In justifying Pitt's request for $4 million in state funds for biotechnology research, Norden-berg recounted the story of Pitt alumnus Herbert W. Boyer, who helped to develop gene-splicing techniques that revolutionized the biotechnology industry. Boyer founded Genentech, Inc., the first U.S. biotech company, which employs 5,000 people in northern California. "We'd like to make certain that the next Genentech stays in Pittsburgh," said Nordenberg, pointing out that biotech companies — unlike information technology firms — tend to remain in regions where they initially take root.

"You can't start a biotechnology firm in a garage," the chancellor said. "You can't put a [biotech] idea in your pocket and relocate."

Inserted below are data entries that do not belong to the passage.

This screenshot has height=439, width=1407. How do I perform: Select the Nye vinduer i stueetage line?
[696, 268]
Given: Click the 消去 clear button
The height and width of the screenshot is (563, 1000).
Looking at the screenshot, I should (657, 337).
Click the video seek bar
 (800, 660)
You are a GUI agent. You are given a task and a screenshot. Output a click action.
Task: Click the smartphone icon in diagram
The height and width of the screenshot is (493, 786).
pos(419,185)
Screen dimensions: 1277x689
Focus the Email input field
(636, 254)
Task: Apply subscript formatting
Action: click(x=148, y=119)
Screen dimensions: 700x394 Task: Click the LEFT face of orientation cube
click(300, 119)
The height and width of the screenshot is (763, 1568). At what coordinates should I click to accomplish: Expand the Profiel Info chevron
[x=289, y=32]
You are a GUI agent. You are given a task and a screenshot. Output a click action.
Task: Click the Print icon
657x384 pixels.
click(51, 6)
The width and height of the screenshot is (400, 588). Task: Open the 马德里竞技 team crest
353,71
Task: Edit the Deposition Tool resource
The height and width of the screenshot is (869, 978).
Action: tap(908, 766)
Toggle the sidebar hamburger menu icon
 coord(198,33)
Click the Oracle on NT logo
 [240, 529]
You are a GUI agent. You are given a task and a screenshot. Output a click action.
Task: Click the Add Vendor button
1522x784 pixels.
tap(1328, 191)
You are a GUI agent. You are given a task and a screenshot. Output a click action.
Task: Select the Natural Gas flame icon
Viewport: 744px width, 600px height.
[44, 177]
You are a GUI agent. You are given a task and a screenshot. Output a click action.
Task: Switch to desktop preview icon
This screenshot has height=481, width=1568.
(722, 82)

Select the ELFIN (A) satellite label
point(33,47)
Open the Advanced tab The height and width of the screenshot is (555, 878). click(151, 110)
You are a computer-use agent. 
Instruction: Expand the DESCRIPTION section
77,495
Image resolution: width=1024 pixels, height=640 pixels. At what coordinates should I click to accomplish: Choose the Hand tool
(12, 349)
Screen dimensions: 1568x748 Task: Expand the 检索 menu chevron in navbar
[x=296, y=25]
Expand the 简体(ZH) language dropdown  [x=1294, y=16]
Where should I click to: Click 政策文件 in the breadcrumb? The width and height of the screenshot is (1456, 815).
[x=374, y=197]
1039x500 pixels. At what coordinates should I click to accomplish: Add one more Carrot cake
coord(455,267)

Pitt administrators and state lawmakers agreed that huge debts amassed by Pennsylvania medical students discourage graduates from becoming primary care physicians in underserved parts of the state.

Last June, 80 percent of Pitt medical school graduates had incurred debts (averaging $112,000) upon graduation, said Arthur S. Levine, Pitt senior vice chancellor for Health Sciences and dean of the medical school. "Interest compounds on those debts, and by the time our physicians have finished training and are ready to go into practice, they're usually facing debts of $250,000," Levine said.

With such massive debts, physicians can't afford not to specialize in higher-paying fields, nor can they afford to become research physicians, he said.

Compounding the problem is Pennsylvania's comparatively low support of medical education, said Levine. Nationally, state money accounts for an average of $45,000 annually per student at state-funded medical schools, he said. Pennsylvania provides an average of $11,000 per student at the state's medical schools.

Levine said the federal government has, in the past, funded loan forgiveness programs, which waive debts of medical graduates who agree to serve as family practitioners, pediatricians and obstetricians in rural and other underserved areas of the country. "At the moment, [those federal programs] are tiny. There's just not enough federal money to do what we need to do," Levine said.

A state-funded loan forgiveness program could encourage more Pitt medical and dental students to practice in underserved areas of Pennsylvania, the senior vice chancellor said.

Matthew E. Baker, R-Brad-ford and Tioga, promised to pursue the idea with a Pennsylvania health care task force to which he was recently appointed.

"For a number of years, there's been a tremendous need for more primary care physicians in critical-need areas like my district. I would like us to look at a state-funded loan forgiveness program as a potential solution," Baker told the University Times.

Pitt's scheduled March 5 hearing before the state Senate's appropriations committee was canceled because of heavy snow. The hearing had not been rescheduled as the University Times went to press.